Needless to say, the steady state theory is dead, Jim, and reports of life in meteorites is problematic at best. Richard Fortey went on to give Hoyle a thorough yet genteel spanking, rather too long to reproduce here (as the entire book is pretty much the debunk). Wickram and Hoyle have about zero credibility when it comes to origin of life theories. Yet what do I find in Naked Science's "Birth of Life" episode? Whackaloon theories of the origin of life courtesy of none other than Wickram himself. Puh-leeze.

There's some good science out there, mind. Watching these programs is a fine compliment to science reading, as long as you watch out for the misinformation salted through them. And the visuals are truly stunning. Those wonderful images have been a great help in my reading. It would just be a lot nicer if they actually got the science right more often.

Oh, and as for Batman.... Look, I know it's a cartoon. And I know there's no chance of such a creature as a Man-bat. But for fuck's sake, how hard would it have been for the animators to notice that actual bats have their wings attached to their ankles and draw accordingly? Help out my willing suspension of disbelief, here!














Also, if someone went through a shapeshifting episode that destroyed their shirt... why the hell are their pants still on?

3 comments:

george.w said...

Wait... a man-bat has to be morphologically the same as a regular bat? Then his pants would come off in the shape-shifting scene! This would make the animator's job much more difficult.

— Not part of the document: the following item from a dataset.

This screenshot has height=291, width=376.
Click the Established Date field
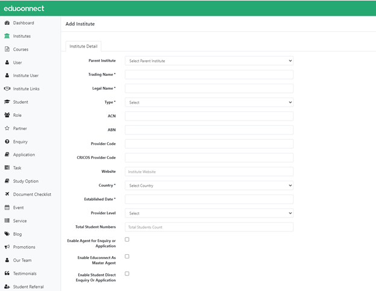[x=208, y=199]
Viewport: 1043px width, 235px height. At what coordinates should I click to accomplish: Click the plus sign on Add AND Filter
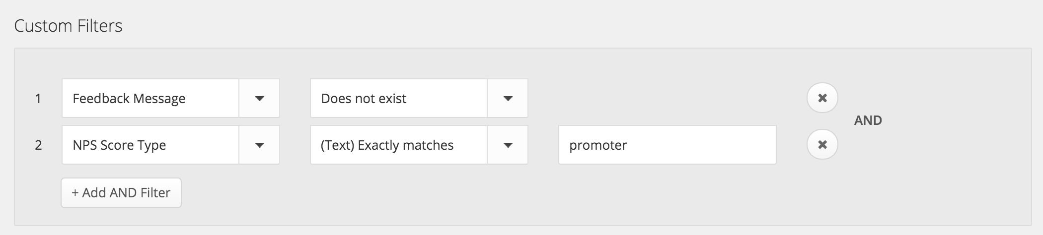coord(75,193)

Surely you are aware that like the Hulk, all shape-shifting humanoids must keep their pants on.

Cujo359 said...

actual bats have their wings attached to their ankles

One of the taxonomic differences between men and bats is that we don't have wings attached to our ankles. This is well understood, and I'm surprised you haven't caught up to it in your reading.

nycteris said...

Actually this version of the man-bat is far more accurate by other ones in comics and other canimated series of batman. In this one the body proportions are of a bat (e.g. the small legs compared to the torso) and the fingers (at least 3 of them) are part of the wings. In other representations the Man-bat he has like arms AND wings for example.